Nach dem Gesetzentwurf des Bundesgesundheitsministeriums soll ab Januar 2002 eine Kündigungsfrist ohne Stichtag für alle Versicherten von sechs Wochen jeweils zum Monatsende gelten. Gekündigt werden kann also frühestens wieder im Januar 2002 mit Wirkung ab März 2002. Außerdem soll ab dem nächstem Jahr für Kassenwechsler eine Sperrfrist von 18 Monaten gelten, bevor sie erneut ihre Kasse wechseln können. Auch das Sonderkündigungsrecht bei Beitragssatzerhöhungen einer Kasse soll ab 2002 entfallen. Nach Ansicht der Betriebskrankenkassen werden damit wichtige Verbraucherrechte massiv eingeschränkt. Für teure Kassen schwinde der Anreiz, wirtschaftlich und serviceorientiert zu arbeiten. Die vom Bundesgesundheitsministerium geplante Neuregelung sei eine Schutzvorschrift für teure Krankenkassen und richte sich gegen die Interessen der Versicherten.

 

Die Betriebkrankenkassen weisen ausdrücklich darauf hin: Das Sonderkündigungsrecht bei Beitragssatzerhöhungen einer Kasse bleibt bis zum Jahresende bestehen. Auch die Wahlrechte der freiwillig Versicherten bleiben bis zum Jahresende 2001 unverändert.
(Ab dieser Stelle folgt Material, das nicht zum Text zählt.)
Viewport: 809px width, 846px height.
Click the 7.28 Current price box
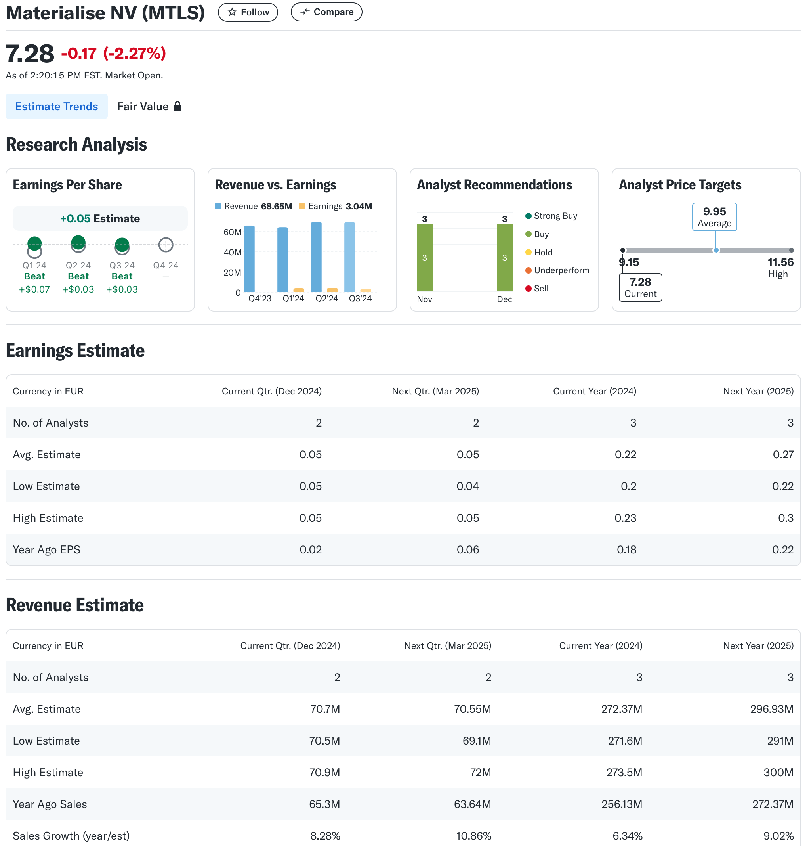640,287
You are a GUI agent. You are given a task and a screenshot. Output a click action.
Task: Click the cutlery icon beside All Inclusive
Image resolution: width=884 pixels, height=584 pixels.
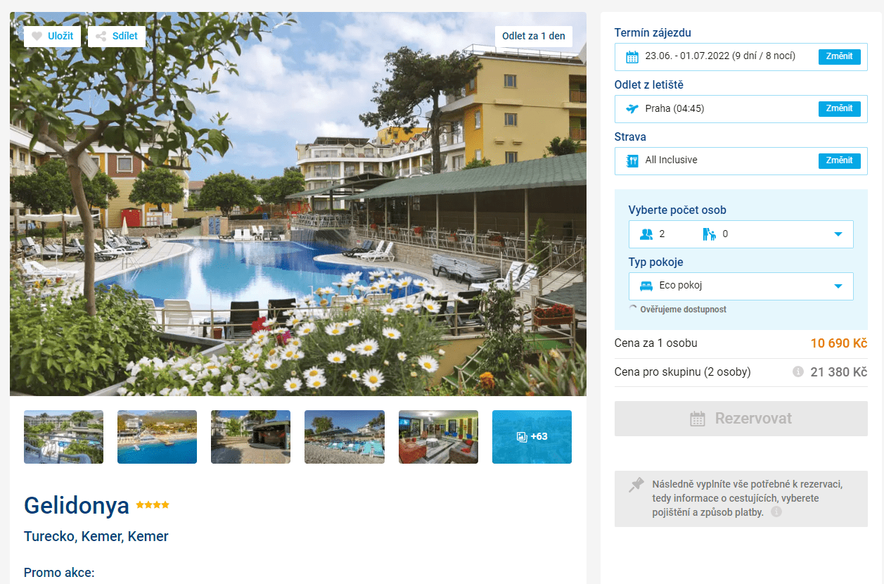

Freiwillig Versicherte können also weiterhin mit einer Kündigungsfrist von nur zwei Monaten in eine kostengünstige Krankenkasse wechseln. Die 313 Betriebskrankenkassen in Deutschland versichern rund 12 Millionen Menschen. Damit sind die Betriebskrankenkassen die drittgrößte Kassenart der gesetzlichen Krankenversicherung nach den Ortskrankenkassen und den Ersatzkassen.